◆ **Instructions for the task**
The copy should run from the line containing "How do I perform: Click" through the last line of the entries below, exactly as written, with pictures omitted.

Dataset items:
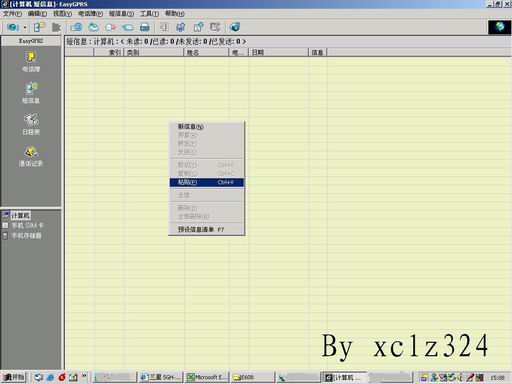Viewport: 512px width, 384px height.
Task: Open the 通话记录 call log sidebar icon
Action: point(31,156)
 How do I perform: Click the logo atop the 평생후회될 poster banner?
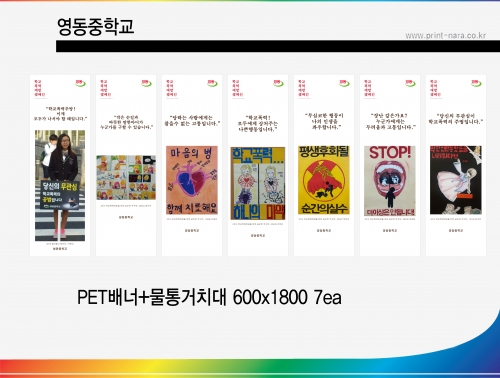click(344, 83)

◆ **Solution**
 How do I perform: Click the logo atop the 평생후회될 poster banner?
click(344, 83)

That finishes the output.